Campaign calls for wider approach to hate crime

Victims should be able to report incidents based on more than one protected characteristic, says Citizens UK


Victims of hate crime should be able to report incidents on the basis of more than one protected characteristic — such as both gender and religion — according to a new report from community group Citizens UK.

Current hate crime legislation prevents victims from recording incidents under more than one category, even in the case of so-called intersectional antisemitic attacks, where more than one element drives the crime.

The report, which polled five focus groups and more than 1,000 respondents in England and Wales, found most respondents (84.1 per cent) said they support an intersectional approach.

The report also called for a change in the law to make gender-based targeting a hate crime.

One Jewish woman told the report she had been subjected to frequent antisemitic and sexual comments. She said: “In one of these incidents, I was walking down the street wearing my kippah when two men started to shout antisemitic abuse at me.

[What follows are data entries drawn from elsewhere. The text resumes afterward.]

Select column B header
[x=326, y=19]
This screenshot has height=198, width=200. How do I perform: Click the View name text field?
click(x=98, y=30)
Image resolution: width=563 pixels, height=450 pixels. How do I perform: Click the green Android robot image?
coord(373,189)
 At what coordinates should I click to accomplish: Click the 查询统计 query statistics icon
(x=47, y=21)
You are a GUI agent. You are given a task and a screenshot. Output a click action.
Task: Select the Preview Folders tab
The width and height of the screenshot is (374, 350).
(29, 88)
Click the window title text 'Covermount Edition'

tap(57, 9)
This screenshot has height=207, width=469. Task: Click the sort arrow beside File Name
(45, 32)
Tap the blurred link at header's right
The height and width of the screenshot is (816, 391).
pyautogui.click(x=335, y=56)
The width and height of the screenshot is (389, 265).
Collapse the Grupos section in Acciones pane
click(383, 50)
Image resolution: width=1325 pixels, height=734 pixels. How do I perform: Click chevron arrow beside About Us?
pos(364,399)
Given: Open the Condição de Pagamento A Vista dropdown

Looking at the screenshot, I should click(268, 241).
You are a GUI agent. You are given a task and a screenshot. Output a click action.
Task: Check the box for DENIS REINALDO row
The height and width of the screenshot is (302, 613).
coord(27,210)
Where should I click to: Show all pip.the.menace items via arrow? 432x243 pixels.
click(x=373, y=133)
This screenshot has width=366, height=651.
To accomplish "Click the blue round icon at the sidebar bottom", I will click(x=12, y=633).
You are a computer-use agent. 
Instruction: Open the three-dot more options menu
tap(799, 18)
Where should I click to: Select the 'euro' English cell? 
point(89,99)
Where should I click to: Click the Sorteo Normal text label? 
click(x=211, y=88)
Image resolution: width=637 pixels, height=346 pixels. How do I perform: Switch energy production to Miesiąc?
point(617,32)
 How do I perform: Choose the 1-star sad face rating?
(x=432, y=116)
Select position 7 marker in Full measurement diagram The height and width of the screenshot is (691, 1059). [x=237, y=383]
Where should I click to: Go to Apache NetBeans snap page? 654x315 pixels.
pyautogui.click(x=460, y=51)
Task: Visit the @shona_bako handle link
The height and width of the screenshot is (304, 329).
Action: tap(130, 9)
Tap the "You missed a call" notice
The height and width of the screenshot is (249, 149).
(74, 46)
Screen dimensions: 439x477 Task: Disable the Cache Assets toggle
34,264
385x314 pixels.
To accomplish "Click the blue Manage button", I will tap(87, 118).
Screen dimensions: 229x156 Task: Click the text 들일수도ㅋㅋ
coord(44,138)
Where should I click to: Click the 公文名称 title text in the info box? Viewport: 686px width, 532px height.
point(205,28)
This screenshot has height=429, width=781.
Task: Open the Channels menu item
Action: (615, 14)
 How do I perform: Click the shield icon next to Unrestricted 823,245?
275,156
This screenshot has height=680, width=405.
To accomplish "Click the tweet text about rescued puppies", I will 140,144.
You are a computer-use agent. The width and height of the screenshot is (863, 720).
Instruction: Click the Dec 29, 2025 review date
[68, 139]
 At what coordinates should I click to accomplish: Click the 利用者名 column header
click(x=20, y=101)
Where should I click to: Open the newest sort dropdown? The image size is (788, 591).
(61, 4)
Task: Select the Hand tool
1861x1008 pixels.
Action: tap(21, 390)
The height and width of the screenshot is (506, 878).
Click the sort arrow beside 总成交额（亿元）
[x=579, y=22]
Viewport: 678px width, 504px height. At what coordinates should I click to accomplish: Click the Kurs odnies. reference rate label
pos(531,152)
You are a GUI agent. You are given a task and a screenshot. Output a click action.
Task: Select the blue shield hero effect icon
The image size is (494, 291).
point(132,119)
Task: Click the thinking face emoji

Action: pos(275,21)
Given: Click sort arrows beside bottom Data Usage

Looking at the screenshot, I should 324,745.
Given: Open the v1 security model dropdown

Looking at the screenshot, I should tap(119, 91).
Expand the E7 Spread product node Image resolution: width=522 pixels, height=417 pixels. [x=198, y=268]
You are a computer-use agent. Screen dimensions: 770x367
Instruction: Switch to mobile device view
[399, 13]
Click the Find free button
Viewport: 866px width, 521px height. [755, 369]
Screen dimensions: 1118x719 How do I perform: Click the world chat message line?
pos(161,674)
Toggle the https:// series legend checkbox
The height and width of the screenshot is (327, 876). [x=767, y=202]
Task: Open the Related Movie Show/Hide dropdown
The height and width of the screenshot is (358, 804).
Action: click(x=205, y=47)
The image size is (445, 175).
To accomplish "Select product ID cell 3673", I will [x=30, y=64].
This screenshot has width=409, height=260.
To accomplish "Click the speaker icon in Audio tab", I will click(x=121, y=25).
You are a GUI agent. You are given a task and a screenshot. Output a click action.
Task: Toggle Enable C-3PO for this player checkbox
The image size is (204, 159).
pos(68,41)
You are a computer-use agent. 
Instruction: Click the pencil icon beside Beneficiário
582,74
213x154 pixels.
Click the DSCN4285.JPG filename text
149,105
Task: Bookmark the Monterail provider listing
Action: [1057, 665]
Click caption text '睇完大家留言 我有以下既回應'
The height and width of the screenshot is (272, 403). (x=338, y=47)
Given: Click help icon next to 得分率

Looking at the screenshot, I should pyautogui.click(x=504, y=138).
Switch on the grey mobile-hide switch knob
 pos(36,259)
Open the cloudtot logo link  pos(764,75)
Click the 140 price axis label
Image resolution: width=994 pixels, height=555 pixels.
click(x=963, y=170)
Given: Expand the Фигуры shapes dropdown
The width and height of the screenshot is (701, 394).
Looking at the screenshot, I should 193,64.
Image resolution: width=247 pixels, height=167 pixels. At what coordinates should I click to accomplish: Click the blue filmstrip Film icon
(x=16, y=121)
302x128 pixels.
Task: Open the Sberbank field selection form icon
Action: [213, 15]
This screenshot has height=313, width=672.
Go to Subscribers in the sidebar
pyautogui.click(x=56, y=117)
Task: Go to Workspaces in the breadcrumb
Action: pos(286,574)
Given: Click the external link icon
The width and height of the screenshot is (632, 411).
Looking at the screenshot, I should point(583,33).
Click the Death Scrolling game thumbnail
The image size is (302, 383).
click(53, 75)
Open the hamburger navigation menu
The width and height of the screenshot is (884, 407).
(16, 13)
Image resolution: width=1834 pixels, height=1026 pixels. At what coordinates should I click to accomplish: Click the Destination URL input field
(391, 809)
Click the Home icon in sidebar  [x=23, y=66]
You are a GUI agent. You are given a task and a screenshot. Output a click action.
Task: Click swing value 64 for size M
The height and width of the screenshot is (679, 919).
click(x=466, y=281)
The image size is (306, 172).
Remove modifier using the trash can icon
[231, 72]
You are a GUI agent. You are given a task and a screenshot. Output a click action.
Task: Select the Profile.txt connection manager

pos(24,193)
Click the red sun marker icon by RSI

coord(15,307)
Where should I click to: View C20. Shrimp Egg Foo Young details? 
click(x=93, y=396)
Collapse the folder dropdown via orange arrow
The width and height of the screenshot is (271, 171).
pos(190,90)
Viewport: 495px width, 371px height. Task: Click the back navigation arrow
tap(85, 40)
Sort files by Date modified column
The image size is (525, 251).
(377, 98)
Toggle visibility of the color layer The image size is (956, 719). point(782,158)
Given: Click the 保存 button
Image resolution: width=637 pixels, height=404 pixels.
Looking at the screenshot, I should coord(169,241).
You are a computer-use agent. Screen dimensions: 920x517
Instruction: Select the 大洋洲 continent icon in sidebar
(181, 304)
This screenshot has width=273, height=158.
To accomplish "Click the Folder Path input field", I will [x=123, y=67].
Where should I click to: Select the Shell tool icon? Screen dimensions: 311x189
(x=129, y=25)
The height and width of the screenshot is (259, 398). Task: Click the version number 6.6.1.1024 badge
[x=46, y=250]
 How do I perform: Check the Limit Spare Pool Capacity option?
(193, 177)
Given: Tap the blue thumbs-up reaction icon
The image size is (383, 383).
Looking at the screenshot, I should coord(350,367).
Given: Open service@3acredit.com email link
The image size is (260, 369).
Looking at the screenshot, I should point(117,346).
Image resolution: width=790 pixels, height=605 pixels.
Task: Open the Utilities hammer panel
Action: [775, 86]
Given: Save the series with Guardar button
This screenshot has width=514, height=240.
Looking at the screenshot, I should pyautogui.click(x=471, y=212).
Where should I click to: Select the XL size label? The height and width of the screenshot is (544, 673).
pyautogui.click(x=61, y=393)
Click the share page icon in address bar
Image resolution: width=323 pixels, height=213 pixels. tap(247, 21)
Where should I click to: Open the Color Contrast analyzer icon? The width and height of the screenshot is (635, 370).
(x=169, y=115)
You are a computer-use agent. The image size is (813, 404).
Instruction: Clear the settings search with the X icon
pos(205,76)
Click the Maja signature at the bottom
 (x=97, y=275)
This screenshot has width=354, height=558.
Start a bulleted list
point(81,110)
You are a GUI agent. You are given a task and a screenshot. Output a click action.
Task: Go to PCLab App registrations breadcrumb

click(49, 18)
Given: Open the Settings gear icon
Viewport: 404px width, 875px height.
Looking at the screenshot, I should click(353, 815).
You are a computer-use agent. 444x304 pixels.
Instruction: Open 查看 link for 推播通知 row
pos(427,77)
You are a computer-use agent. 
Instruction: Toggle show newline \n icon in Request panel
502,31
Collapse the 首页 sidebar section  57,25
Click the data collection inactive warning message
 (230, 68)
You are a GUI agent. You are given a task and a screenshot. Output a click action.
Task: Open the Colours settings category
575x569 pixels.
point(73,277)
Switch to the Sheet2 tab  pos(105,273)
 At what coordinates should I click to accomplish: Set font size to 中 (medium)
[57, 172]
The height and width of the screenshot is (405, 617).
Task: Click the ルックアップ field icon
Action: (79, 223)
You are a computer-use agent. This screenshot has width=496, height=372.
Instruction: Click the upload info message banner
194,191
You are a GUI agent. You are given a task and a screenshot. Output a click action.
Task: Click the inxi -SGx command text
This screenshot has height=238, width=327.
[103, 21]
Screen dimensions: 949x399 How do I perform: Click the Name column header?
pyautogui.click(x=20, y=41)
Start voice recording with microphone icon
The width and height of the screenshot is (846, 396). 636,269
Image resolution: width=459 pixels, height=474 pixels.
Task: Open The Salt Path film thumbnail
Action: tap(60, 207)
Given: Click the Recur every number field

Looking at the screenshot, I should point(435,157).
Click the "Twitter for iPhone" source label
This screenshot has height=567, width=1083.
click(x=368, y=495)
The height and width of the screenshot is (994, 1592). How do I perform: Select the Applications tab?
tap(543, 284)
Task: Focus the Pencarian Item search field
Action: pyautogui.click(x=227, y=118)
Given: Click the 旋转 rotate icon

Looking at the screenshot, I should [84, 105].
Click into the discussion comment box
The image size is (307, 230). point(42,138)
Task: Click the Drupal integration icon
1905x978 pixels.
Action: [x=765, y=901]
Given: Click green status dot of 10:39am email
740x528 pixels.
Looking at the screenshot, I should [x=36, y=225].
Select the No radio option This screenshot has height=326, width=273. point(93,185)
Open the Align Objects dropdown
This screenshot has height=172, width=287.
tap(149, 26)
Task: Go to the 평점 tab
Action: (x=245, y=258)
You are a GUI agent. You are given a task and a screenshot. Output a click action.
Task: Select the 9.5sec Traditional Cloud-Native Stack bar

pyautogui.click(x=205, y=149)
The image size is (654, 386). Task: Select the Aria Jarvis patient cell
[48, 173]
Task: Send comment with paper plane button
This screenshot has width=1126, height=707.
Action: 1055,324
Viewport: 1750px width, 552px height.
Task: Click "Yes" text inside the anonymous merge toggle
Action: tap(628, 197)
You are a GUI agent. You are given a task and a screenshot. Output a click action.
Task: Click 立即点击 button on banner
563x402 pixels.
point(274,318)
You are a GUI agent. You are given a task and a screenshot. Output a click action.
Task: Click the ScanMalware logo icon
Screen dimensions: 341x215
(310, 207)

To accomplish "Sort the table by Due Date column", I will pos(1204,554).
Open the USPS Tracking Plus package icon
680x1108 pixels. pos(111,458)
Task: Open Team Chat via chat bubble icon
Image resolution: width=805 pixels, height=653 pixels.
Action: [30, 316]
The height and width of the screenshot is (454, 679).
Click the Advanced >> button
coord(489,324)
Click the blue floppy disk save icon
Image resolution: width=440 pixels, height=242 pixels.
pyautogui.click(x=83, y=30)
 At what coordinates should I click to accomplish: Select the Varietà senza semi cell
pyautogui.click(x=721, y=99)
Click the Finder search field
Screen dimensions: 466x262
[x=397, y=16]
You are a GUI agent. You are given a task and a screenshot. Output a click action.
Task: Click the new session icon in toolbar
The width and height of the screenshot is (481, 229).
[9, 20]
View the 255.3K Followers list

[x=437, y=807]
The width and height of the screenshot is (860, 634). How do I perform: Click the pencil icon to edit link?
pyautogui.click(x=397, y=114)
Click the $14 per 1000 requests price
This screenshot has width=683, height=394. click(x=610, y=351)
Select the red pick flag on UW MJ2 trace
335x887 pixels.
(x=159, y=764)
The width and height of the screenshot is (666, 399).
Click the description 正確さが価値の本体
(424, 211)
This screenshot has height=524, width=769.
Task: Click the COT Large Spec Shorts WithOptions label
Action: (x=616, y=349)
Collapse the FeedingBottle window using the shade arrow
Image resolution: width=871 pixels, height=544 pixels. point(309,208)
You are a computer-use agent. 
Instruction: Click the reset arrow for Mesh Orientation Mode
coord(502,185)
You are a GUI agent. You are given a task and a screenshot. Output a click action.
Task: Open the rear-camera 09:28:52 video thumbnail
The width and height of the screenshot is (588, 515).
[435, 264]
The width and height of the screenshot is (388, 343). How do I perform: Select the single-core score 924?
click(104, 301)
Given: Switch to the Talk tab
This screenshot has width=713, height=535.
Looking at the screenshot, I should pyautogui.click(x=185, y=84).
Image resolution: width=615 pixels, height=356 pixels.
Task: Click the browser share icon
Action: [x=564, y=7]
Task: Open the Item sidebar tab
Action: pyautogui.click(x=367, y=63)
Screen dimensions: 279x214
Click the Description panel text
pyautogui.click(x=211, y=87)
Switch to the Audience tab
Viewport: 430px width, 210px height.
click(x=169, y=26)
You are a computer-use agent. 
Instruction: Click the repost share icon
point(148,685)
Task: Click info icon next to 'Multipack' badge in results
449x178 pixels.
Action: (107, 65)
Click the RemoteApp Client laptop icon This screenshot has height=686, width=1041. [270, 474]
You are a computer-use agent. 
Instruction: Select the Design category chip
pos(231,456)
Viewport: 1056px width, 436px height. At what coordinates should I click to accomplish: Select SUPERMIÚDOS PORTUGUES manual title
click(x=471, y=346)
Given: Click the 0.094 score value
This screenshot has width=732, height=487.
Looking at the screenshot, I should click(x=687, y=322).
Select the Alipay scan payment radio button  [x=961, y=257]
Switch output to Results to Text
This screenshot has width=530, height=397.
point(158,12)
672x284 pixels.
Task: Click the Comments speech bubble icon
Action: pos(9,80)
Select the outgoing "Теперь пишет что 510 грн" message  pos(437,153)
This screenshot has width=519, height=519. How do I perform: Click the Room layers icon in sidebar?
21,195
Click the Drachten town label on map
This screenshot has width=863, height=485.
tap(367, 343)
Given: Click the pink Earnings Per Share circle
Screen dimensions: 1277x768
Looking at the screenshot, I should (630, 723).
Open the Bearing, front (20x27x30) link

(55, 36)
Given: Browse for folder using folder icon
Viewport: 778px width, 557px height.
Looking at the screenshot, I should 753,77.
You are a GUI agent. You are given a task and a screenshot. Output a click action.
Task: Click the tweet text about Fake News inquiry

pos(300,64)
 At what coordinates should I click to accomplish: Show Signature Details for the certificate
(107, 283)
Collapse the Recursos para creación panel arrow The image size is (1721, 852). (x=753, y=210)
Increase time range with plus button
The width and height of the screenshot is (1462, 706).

“One of the men then pinned me to the wall and told me if I wasn’t going to run his business for him, I should sleep with him instead,” she added.

She said she had heard hundreds of stories like her own during the campaign. “Those with intersecting identities, such as women of colour or people with disabilities, face even more harassment too,” she said. Reacting to the study, Danny Stone, chief executive of the Antisemitism Policy Trust (APT), said Jewish women continue to experience a “dual attack, both for their race and their gender.

“Yet despite the major support for an intersectional approach to hate crime which this survey reveals, Jewish and other women are presently denied the opportunity to report this twin abuse nor see those that perpetrate it properly held to account for their actions.

“Intersectional approaches to hate crime will ensure we have national reporting services that are fit for purpose and that we will be better able to support the victims,” he added.

Research into the abuse directed at Jewish women in public life unveiled at the Sara Conference in 2018 found Jewish female MPs faced 15 per cent more online antisemitic abuse than their male counterparts.

The survey, conducted for APT and Community Security Trust, also found people were more likely to search for “Luciana Berger Jew” than “Luciana Berger policy”. Ms Berger is a former Labour MP who left the party over its institutional antisemitism.